### WORK INSTRUCTIONS
Your answer must be only the lines below from the one containing "For every named target in this 412×1620" through the one containing "Cookie Settings (656, 2555)", copied exactly, with the pictures left out.

### DATA SHOWN
:::::
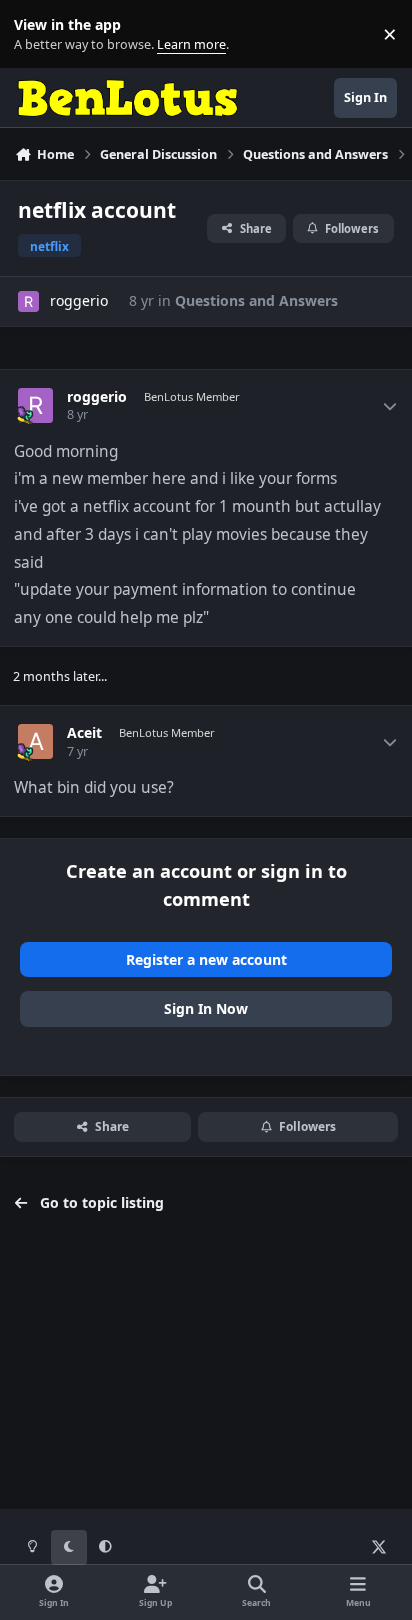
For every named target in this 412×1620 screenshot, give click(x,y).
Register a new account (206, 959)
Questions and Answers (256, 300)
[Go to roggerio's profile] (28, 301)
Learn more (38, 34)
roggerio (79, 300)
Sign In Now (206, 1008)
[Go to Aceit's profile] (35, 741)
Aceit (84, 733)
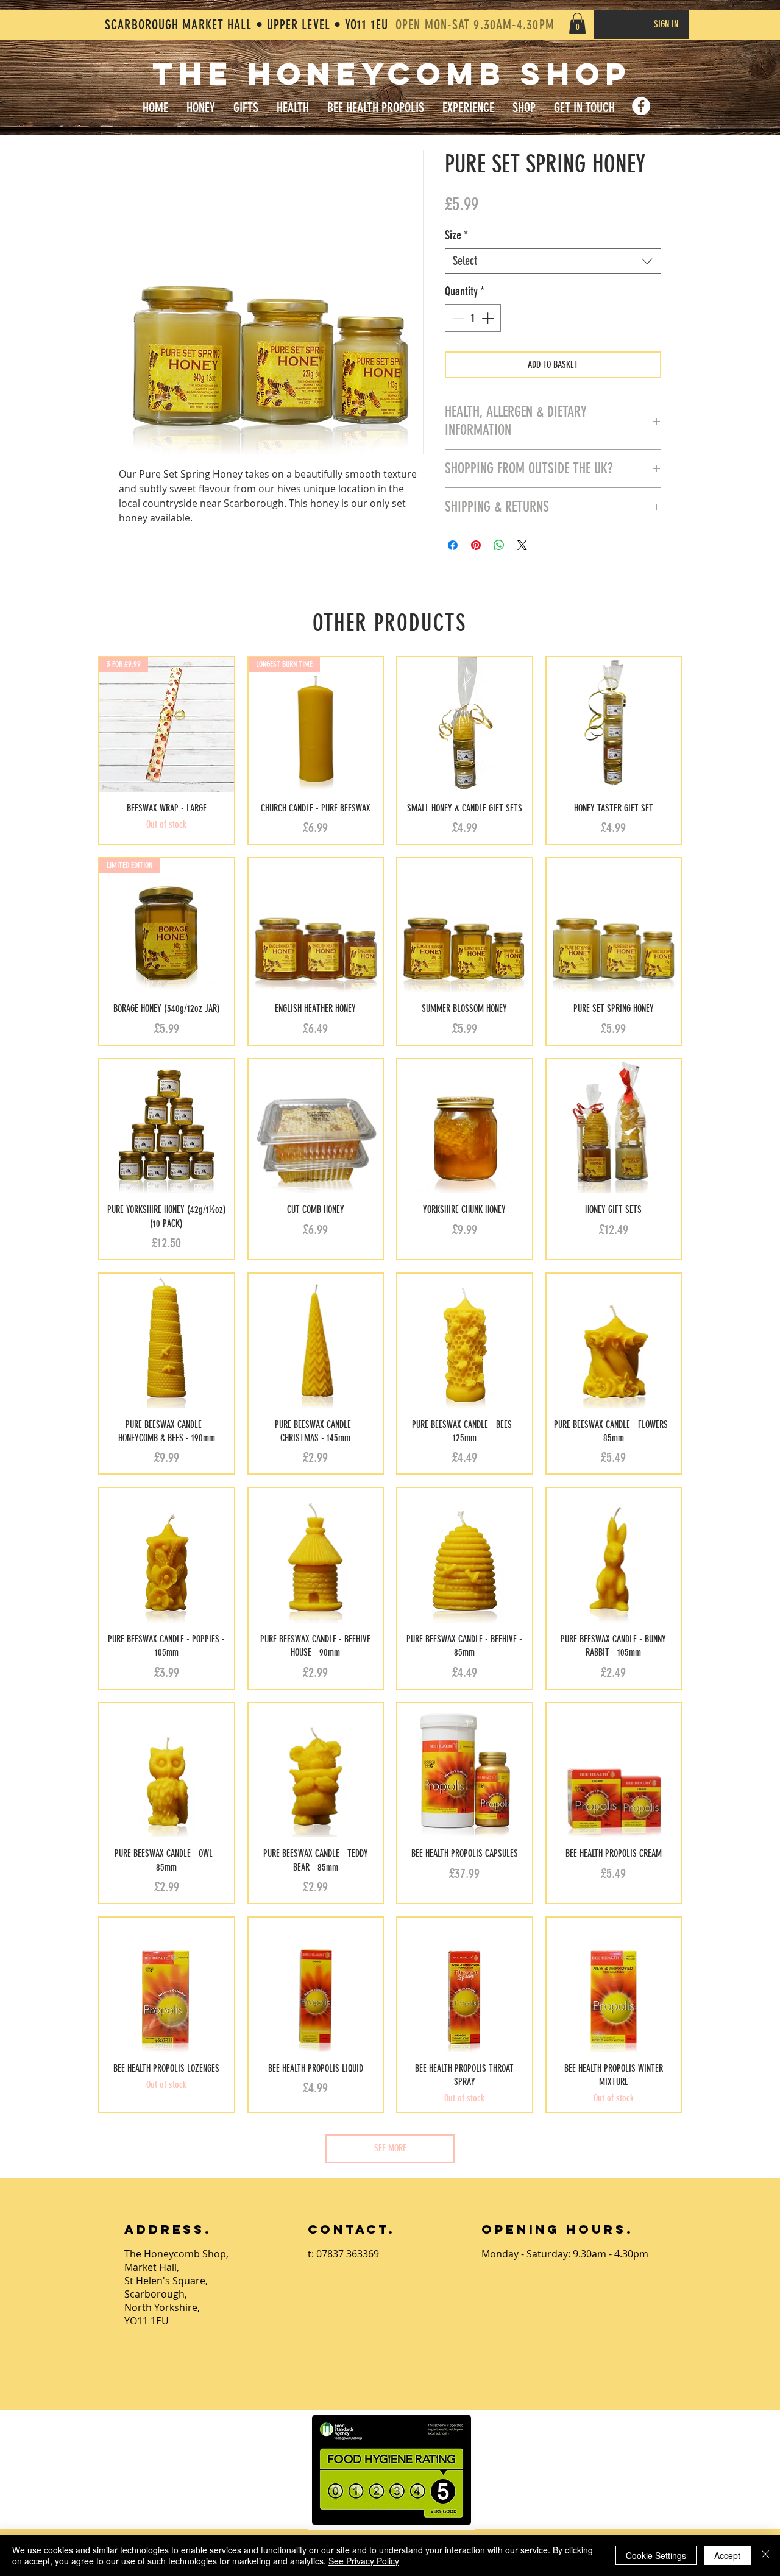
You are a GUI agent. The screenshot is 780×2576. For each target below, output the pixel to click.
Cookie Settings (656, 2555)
:::::
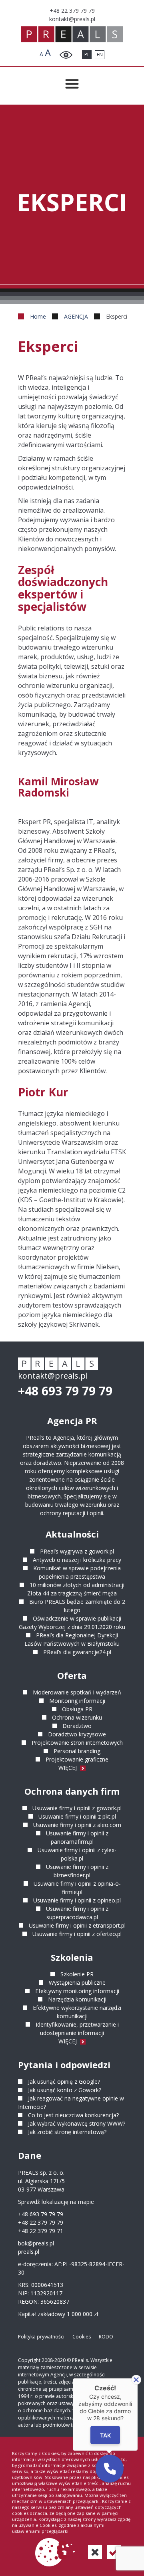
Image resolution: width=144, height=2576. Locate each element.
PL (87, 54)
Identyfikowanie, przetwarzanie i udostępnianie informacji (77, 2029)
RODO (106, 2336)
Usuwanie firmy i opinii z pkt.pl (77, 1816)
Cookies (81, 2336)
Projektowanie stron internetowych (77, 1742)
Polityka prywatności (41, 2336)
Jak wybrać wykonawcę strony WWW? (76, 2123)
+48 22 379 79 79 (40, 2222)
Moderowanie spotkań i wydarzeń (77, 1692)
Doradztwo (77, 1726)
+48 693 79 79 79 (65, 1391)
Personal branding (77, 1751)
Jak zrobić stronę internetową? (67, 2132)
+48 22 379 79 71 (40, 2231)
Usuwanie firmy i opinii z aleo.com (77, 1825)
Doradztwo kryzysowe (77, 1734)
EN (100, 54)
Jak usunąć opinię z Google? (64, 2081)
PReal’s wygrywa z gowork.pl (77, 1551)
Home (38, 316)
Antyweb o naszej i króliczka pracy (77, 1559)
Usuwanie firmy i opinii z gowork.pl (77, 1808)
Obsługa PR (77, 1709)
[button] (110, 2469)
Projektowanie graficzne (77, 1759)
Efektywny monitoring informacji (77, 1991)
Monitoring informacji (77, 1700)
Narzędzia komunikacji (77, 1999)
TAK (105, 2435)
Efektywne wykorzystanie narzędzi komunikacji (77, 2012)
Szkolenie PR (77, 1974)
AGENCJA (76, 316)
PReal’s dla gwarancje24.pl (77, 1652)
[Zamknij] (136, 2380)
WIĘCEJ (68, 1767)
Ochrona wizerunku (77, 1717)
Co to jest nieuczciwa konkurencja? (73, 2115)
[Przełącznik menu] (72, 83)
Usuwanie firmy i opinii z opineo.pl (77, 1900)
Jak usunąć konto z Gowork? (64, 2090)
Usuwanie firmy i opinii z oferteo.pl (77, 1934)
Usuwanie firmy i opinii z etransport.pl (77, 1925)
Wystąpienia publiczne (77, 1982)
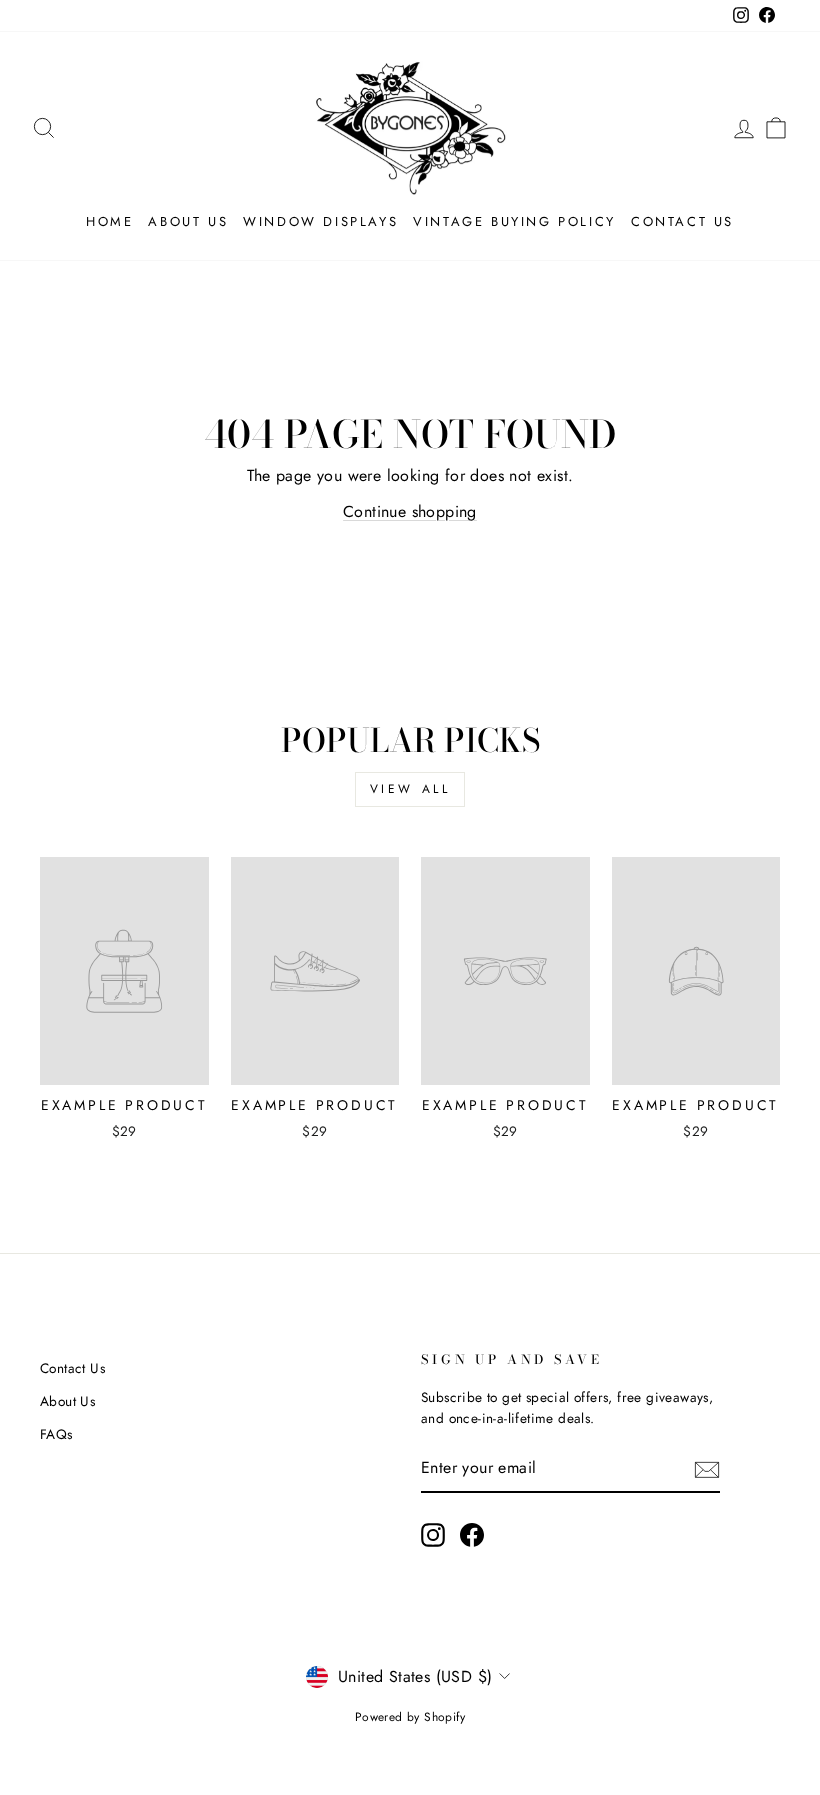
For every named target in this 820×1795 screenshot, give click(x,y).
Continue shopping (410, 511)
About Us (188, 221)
:::::
### WORKED SOLUTION
For every named target in this 412×1620 screenshot, give click(x,y).
Register a new account (206, 959)
Questions and Answers (256, 300)
[Go to roggerio's profile] (28, 301)
Learn more (38, 34)
roggerio (79, 300)
Sign In Now (206, 1008)
[Go to Aceit's profile] (35, 741)
Aceit (84, 733)
You are a GUI agent. The screenshot is 780×2576. For each target below, output the pixel to click.
Cookie Settings (656, 2555)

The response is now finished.